O senador Flávio Bolsonaro (Republicanos-RJ) foi o campeão de nomeações de funcionários fantasmas, com 17 pessoas que constaram como assessores. Outros dez foram empregados no gabinete de Carlos, na Câmara de Vereadores do Rio, e três no gabinete do então deputado federal Jair Messias Bolsonaro. Flávio e Carlos são investigados pela Polícia Civil e o Ministério Público do Rio por esquemas de rachadinhas, quando o parlamentar fica com parte ou total dos salários das pessoas oficialmente nomeadas como assessoras.

Marcia Aguiar, mulher de Fabrício Queiroz, e Nathália Queiroz, a filha, estão entre os funcionários fantasmas envolvidos nas investigações contra Flávio. Em dez anos, cada uma das duas recebeu ao longo de uma década um total de R$ 1,3 milhão atualizados pela inflação, mas nunca tiveram crachá na Assembleia Legislativa do Rio (Alerj), onde o parlamentar cumpria mandato antes de ser eleito para o Senado em 2018.

Queiroz foi preso no dia 18 de junho em Atibaia (SP), onde estava escondido em um imóvel que pertence a Frederick Wassef, então advogado de Flávio - depois ele deixou a defesa de Flávio. O ex-assessor é investigado como sendo o operador do esquema que repassava para Flávio a parte do dinheiro desviado, em dinheiro vivo, através de pagamento de contas pessoais e familiares do parlamentar e por operações casadas, quando envolviam terceiros.
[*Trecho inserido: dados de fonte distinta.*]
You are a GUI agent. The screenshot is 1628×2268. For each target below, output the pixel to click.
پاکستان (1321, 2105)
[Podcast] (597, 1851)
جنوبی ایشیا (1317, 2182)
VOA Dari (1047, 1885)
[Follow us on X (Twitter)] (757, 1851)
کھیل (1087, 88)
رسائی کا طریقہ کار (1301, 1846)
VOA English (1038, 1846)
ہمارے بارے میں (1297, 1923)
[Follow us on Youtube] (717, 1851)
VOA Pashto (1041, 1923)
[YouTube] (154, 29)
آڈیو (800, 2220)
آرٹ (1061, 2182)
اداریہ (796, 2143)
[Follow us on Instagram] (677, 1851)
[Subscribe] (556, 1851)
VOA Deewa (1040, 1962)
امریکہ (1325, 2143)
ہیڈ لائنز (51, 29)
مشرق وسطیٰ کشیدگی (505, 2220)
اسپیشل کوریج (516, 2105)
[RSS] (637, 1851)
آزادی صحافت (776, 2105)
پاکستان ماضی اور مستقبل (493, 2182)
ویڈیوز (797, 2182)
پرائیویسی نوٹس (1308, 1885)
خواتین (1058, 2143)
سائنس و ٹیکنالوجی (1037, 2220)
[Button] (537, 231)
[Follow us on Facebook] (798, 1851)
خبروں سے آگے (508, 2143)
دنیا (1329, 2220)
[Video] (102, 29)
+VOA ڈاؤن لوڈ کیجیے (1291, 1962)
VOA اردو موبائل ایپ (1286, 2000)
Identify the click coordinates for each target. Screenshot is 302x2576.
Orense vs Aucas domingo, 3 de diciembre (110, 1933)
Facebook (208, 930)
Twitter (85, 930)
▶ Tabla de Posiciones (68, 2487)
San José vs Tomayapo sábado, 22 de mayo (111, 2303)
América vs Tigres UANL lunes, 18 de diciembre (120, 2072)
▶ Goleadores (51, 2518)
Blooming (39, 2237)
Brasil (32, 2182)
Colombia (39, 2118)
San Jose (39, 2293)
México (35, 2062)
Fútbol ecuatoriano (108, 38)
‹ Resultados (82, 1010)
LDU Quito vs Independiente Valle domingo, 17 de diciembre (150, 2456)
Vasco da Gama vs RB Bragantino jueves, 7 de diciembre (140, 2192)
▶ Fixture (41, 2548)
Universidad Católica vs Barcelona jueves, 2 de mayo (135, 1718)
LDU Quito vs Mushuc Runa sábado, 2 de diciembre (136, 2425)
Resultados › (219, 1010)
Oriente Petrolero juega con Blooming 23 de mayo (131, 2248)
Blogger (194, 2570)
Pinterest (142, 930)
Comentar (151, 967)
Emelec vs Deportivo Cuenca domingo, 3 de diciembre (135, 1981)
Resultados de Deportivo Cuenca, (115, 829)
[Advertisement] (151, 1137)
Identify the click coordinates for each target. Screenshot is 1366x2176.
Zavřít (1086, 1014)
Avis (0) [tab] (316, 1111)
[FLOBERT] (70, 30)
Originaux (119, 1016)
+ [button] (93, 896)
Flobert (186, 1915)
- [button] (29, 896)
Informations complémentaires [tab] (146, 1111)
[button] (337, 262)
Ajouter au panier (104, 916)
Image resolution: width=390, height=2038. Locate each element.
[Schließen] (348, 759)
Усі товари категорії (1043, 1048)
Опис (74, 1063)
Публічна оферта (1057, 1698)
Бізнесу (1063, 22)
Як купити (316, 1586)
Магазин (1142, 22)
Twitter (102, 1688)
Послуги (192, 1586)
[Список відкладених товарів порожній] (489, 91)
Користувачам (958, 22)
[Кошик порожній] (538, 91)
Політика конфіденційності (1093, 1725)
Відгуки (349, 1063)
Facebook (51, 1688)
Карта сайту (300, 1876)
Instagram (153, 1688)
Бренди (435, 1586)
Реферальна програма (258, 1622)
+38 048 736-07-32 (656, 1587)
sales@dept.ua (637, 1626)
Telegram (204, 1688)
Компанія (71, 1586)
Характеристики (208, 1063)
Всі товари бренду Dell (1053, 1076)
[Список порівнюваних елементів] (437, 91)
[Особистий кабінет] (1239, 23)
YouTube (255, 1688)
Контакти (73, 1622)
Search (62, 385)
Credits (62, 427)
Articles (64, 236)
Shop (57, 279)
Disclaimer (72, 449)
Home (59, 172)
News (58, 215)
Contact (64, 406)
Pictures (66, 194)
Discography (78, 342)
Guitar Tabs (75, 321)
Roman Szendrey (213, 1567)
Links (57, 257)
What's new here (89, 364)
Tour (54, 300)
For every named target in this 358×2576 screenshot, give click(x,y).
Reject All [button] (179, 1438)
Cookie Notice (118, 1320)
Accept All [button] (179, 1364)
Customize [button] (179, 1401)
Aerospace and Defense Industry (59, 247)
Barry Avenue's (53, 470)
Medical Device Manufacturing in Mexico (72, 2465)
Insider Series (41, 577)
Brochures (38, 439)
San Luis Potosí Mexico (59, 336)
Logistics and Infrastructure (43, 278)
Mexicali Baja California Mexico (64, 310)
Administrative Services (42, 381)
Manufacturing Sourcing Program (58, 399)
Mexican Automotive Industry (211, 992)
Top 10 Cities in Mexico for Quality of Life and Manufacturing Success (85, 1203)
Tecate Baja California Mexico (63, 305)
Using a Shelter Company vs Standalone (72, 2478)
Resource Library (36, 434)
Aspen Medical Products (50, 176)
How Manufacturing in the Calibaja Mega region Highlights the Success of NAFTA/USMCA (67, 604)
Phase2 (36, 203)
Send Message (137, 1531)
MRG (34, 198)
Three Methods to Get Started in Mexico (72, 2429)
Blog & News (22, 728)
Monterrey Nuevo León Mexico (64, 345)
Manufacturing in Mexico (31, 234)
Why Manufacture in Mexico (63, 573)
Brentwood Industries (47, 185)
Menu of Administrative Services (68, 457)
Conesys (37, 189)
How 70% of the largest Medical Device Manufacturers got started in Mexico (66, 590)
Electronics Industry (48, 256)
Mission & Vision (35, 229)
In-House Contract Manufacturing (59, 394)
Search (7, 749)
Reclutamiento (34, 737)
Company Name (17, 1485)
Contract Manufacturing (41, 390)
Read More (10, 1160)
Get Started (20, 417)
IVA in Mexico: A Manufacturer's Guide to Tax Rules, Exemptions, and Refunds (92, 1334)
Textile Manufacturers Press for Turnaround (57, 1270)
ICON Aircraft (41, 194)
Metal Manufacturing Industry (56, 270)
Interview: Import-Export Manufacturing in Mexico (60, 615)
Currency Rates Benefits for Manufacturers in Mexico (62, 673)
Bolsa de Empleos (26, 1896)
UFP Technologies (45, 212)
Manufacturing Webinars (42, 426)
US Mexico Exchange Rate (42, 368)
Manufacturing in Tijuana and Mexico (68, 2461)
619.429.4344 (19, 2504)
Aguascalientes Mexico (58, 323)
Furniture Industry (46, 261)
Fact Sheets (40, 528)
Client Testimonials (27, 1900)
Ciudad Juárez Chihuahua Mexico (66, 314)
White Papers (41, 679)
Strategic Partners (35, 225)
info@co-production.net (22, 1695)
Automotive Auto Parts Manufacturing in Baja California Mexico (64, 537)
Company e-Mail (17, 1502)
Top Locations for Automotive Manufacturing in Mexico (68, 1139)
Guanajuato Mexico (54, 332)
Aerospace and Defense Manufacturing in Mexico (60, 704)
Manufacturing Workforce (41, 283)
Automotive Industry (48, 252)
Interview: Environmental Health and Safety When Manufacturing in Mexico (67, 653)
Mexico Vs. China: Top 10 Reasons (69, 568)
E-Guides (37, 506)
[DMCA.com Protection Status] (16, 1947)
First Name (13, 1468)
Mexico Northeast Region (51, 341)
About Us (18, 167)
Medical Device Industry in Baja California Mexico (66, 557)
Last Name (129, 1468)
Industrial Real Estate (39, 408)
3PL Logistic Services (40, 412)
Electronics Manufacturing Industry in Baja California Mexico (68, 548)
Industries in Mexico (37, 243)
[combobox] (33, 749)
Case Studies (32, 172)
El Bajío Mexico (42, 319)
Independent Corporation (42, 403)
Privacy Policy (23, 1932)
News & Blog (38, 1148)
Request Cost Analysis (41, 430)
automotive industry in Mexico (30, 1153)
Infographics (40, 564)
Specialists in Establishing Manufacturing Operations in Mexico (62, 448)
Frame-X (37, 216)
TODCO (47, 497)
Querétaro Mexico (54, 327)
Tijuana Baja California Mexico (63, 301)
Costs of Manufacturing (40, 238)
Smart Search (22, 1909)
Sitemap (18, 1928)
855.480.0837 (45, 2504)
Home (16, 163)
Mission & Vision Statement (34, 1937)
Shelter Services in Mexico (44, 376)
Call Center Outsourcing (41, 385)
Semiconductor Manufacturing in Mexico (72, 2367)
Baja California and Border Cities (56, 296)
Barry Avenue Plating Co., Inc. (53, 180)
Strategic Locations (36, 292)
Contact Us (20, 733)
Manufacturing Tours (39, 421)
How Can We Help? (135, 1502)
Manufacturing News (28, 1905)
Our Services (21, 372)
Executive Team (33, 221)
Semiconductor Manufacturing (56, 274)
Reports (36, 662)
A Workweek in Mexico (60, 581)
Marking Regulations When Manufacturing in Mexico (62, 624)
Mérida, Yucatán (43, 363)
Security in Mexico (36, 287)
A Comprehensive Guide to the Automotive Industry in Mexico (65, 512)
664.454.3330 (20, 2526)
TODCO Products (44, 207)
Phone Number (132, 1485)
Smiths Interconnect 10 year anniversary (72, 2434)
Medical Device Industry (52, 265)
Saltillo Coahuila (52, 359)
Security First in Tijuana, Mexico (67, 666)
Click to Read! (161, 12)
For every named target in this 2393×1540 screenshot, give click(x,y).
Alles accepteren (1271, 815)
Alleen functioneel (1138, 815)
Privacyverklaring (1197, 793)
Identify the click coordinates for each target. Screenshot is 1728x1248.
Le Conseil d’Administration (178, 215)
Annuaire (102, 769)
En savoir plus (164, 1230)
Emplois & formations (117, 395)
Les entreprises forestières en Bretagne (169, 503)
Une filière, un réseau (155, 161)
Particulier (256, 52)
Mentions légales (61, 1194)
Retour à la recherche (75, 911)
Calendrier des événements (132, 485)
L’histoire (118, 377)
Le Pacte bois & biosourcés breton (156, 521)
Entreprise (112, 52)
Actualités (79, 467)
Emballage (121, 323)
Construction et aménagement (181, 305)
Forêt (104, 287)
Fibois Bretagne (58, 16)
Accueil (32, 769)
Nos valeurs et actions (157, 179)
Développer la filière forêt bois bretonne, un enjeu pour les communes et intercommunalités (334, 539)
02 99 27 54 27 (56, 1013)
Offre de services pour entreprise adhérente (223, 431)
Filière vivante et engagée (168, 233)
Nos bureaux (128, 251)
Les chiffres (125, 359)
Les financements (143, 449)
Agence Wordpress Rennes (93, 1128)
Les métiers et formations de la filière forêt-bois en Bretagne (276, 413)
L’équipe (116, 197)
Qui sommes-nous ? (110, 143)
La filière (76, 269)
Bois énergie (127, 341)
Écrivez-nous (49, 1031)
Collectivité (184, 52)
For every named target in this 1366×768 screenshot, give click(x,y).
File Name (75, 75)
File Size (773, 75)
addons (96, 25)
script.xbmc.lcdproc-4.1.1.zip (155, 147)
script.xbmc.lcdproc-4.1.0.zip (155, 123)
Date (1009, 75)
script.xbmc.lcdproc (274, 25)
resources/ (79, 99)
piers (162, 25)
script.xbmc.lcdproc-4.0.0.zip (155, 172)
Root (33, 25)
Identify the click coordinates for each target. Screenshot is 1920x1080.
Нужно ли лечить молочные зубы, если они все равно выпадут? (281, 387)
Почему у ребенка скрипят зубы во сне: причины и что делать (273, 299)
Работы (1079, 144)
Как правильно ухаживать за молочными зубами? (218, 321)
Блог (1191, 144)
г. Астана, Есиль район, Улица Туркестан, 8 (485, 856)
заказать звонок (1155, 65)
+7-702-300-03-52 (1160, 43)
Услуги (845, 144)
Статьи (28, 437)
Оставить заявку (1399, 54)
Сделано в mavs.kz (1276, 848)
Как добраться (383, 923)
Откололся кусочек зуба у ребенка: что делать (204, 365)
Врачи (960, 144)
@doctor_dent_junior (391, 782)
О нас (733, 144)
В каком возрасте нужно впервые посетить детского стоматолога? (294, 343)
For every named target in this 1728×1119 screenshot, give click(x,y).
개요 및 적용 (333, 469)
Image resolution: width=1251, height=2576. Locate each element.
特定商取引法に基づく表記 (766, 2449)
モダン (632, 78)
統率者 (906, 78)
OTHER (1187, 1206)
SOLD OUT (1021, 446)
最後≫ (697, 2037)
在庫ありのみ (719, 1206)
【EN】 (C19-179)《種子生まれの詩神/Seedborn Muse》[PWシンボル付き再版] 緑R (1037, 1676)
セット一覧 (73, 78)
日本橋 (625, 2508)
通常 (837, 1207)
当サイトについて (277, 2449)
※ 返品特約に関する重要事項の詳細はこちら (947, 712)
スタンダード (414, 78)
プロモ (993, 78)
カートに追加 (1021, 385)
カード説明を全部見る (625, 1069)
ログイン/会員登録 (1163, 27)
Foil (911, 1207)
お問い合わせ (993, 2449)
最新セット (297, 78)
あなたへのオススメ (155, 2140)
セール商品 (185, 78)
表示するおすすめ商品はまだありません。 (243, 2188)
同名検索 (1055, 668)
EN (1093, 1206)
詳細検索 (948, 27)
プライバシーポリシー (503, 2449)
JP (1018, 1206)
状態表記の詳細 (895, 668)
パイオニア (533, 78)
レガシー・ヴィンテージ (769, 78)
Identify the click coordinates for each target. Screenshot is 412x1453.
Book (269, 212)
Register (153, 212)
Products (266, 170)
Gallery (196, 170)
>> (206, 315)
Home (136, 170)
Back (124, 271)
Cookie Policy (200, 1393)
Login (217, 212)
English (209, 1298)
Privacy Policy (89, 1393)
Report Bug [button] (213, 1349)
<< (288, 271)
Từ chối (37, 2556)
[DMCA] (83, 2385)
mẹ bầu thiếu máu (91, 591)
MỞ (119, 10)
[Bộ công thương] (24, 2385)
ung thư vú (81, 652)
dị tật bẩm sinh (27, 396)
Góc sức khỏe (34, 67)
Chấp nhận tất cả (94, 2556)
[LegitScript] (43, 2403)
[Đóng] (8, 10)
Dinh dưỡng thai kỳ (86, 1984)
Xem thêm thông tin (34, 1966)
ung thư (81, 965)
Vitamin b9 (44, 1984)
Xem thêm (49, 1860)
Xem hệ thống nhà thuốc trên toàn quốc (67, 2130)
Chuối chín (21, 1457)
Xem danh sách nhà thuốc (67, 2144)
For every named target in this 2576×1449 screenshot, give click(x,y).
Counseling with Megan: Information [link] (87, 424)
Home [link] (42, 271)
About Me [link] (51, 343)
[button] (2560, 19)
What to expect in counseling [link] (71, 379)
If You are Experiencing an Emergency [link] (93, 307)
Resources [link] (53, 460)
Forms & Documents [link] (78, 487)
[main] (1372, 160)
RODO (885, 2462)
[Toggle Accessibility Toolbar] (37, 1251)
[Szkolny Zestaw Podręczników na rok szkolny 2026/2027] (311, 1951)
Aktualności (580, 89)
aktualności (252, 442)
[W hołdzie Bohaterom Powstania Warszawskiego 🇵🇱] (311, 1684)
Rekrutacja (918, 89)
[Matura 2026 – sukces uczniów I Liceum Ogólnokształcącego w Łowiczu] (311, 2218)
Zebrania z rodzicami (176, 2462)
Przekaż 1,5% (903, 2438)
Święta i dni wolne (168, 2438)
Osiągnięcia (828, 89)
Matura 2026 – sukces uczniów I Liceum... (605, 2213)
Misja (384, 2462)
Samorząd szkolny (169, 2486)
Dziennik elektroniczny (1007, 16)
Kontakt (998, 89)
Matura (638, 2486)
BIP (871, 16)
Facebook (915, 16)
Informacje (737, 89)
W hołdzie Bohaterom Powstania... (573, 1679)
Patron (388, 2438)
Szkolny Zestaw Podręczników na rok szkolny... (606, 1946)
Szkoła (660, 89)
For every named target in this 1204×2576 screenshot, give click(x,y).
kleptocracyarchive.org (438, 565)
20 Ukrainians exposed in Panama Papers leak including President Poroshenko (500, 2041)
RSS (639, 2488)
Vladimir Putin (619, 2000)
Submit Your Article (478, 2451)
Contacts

O MP-RJ já disse ter encontrado indícios de que o senador lavou ao menos R$ 2,27 milhões com compra de imóveis e em sua loja de chocolates.

Segundo relatório do antigo Conselho de Atividades Financeiras (Coaf), Queiroz fez movimentações financeiras atípicas. Foram R$ 7 milhões de 2014 a 2017, apontaram cálculos do órgão.

O procurador da República Sérgio Pinel também afirmou ter encontrado “fortes indícios da prática de crime de lavagem de dinheiro” envolvendo Flávio.